Drop every image and restate the entries below word for word.

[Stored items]
· · · · ·

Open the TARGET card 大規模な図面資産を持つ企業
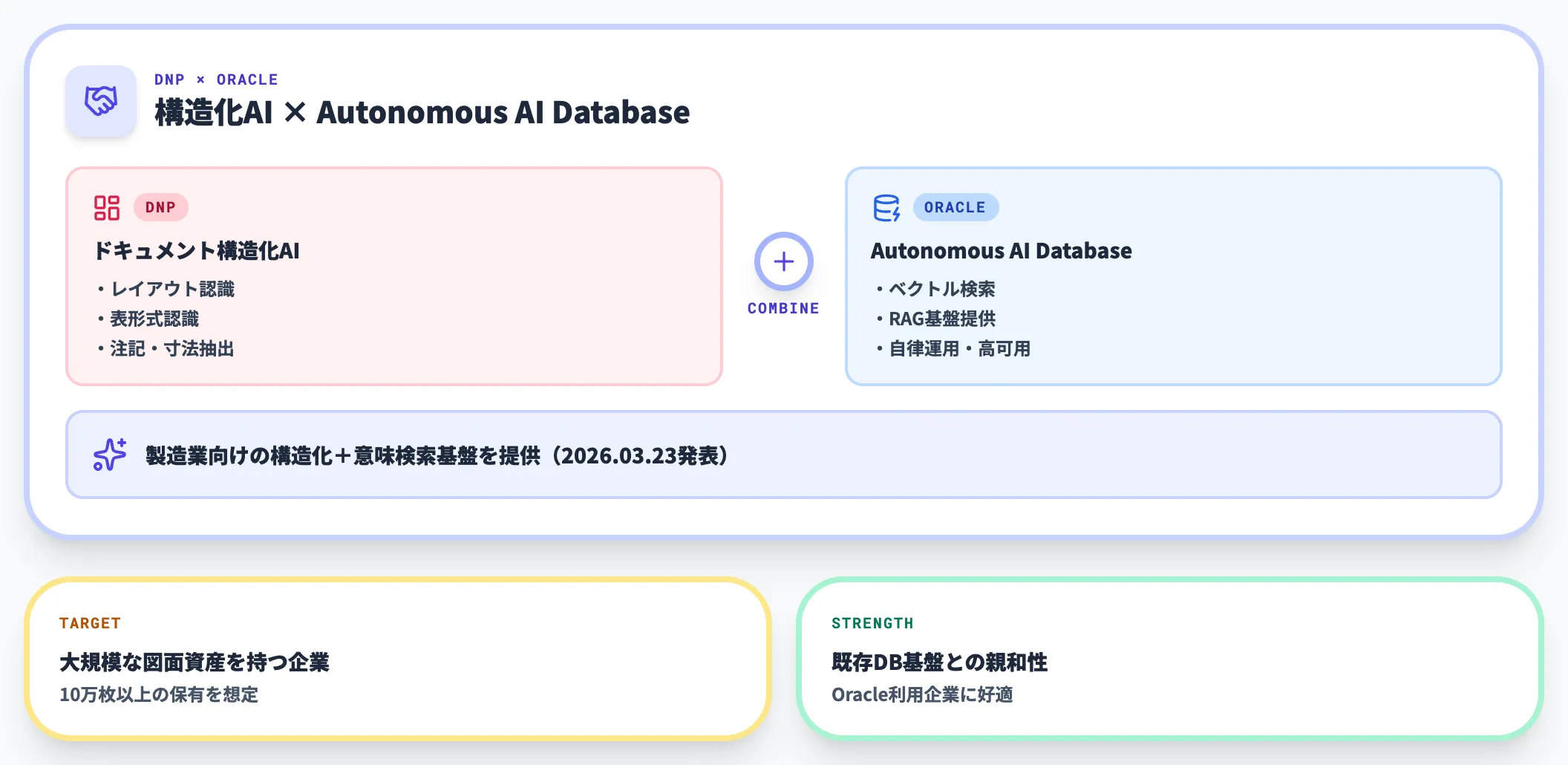Screen dimensions: 1568x765 coord(397,660)
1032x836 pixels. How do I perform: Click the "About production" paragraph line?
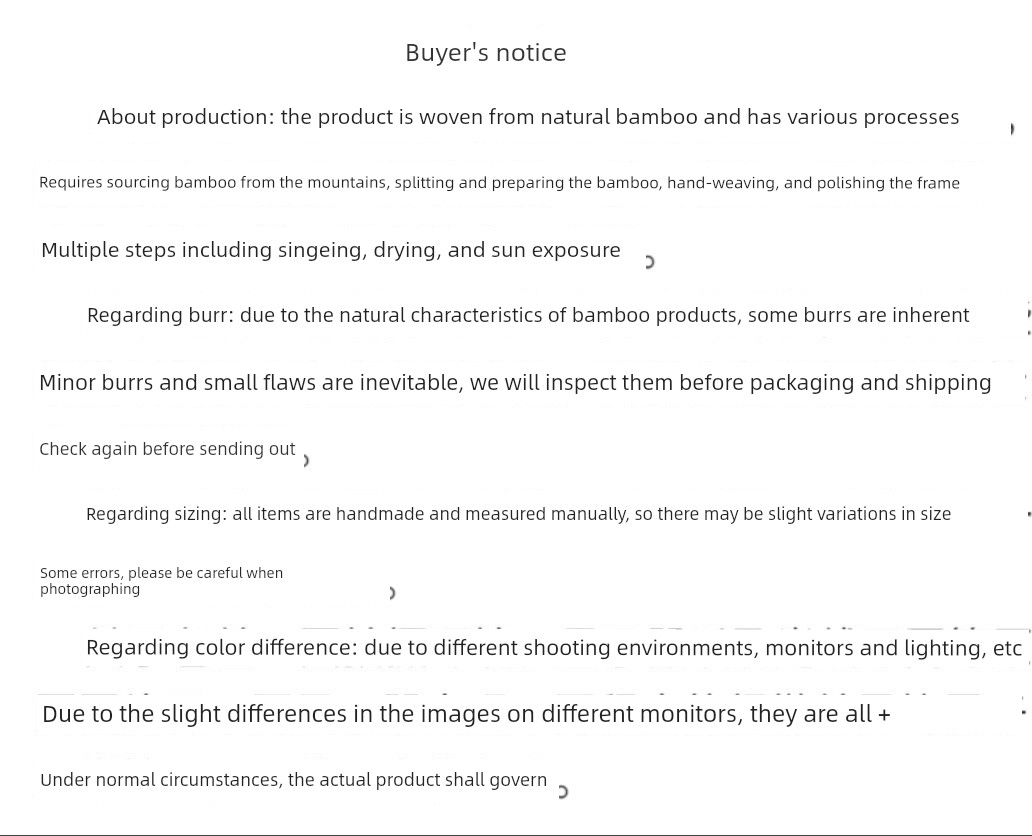pos(528,117)
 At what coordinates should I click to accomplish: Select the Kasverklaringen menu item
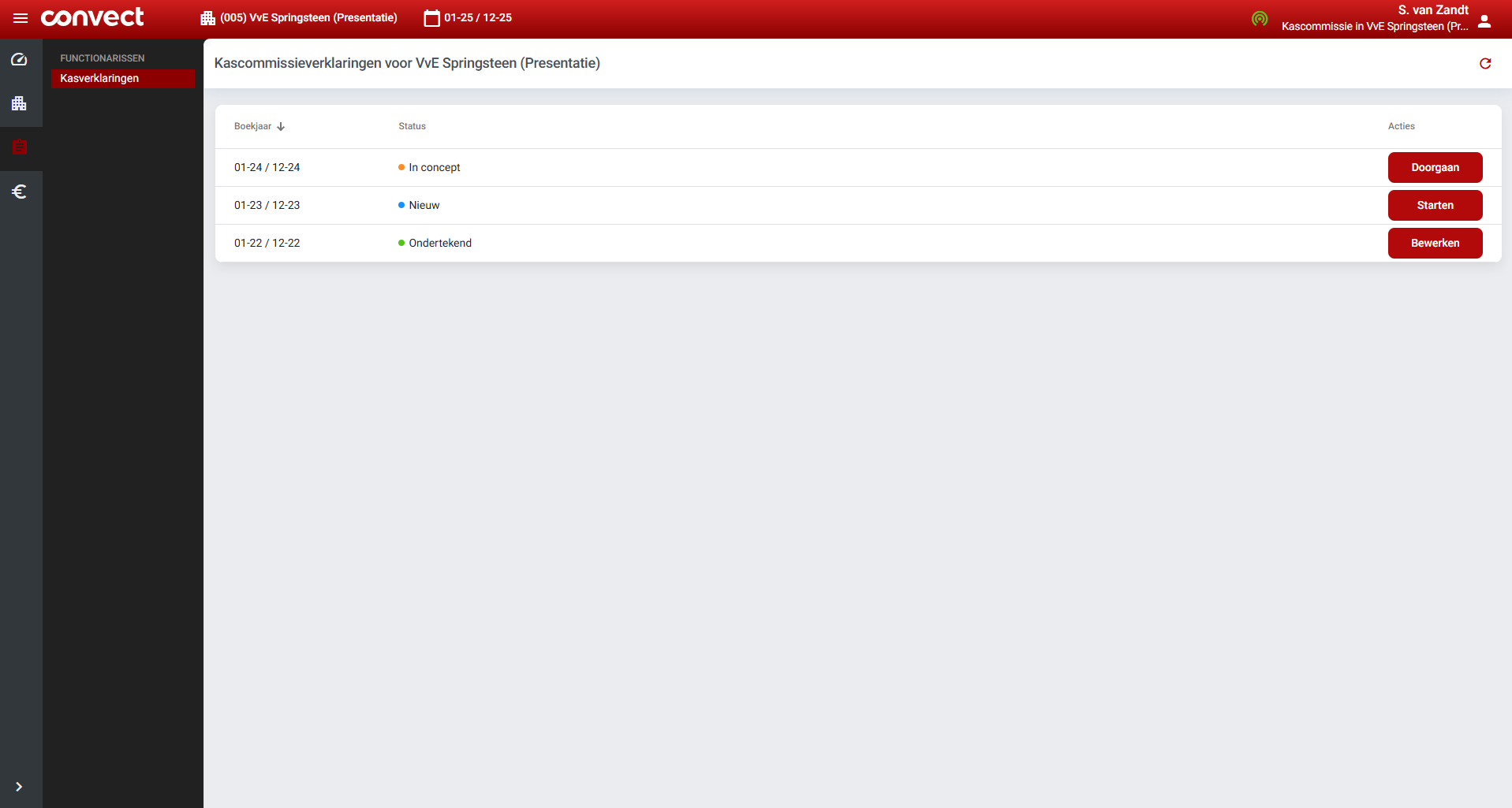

· · · · ·

→ **Result of the task**
Open the TARGET card 大規模な図面資産を持つ企業
Screen dimensions: 1568x765 coord(397,660)
1032x836 pixels. How do I perform: Click the "About production" paragraph line?
pos(528,117)
 At what coordinates should I click to accomplish: Select the Kasverklaringen menu item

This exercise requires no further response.